A yeast infection is caused by a fungus and therefore requires antifungal medicine to treat, like clotrimazole or miconazole. It’s important to note that treatments can come in one-day, three-day, five-day, or seven-day course options, but the seven-day treatment is almost always the most effective. The other treatment courses often cause recurrent symptoms. 

It’s worth noting that it’s possible to have both BV and a yeast infection at the same time. However, there are some classic symptoms of each infection that make them easier to tell apart. The telltale sign of BV is a fishy odor, which often becomes worse after sex. Vaginitis without a strong fishy odor is likely to be something other than BV. 

Yeast infections usually cause thick, clumpy vaginal discharge (almost like cottage cheese) and intense itching. BV can cause irritation, too, but it’s not as intense as the itching associated with yeast, while the itch from a yeast infection is hard to ignore and can be overwhelming.

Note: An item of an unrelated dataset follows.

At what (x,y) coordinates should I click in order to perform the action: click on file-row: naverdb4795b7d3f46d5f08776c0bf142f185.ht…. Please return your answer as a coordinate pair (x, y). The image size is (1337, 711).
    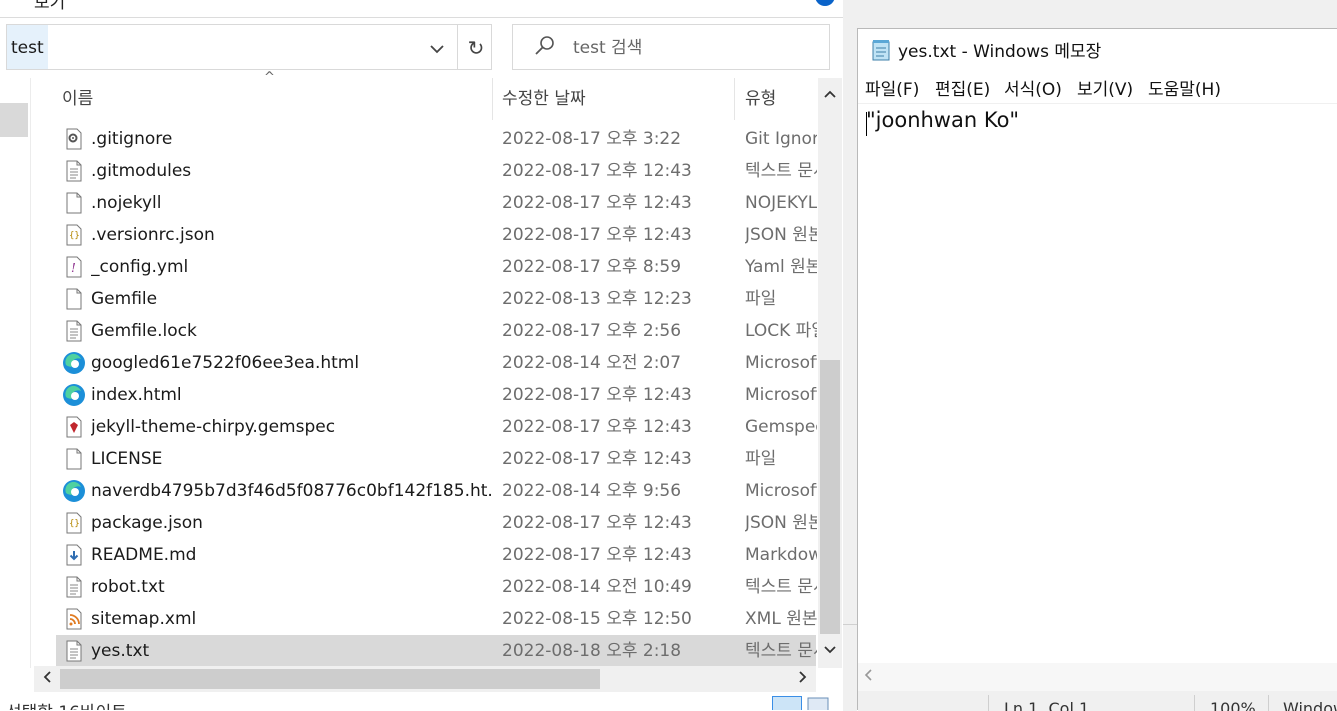
    Looking at the image, I should click on (436, 491).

When discussing BV, it’s important to understand  two behavior-driven causes. The first is douching. Although douching is marketed for cleansing, it really is not a good idea under any circumstance, as it disrupts the pH balance of the vagina. Since the vagina is loaded with good bacteria, it's important that the balance of bacteria stays more or less in its natural and healthy milieu. Douching interrupts the pH balance and can cause one type of bacteria to outgrow the other types, which can lead to bacterial vaginosis. The vagina really doesn't need any sort of special cleansing other than a mild pH-balanced soap, applied externally only.

Some women are vulnerable to developing BV when they have a new sexual partner, as it can sometimes take bodies a little bit of time to adjust to each other's bacteria. We have billions and billions of bacteria living throughout our system, and for some people, an initial BV infection is common when sleeping with someone new. For women who are particularly prone to BV in this setting, consistent condom use substantially decreases the risk of symptoms (although it's important to note that BV is not a STI).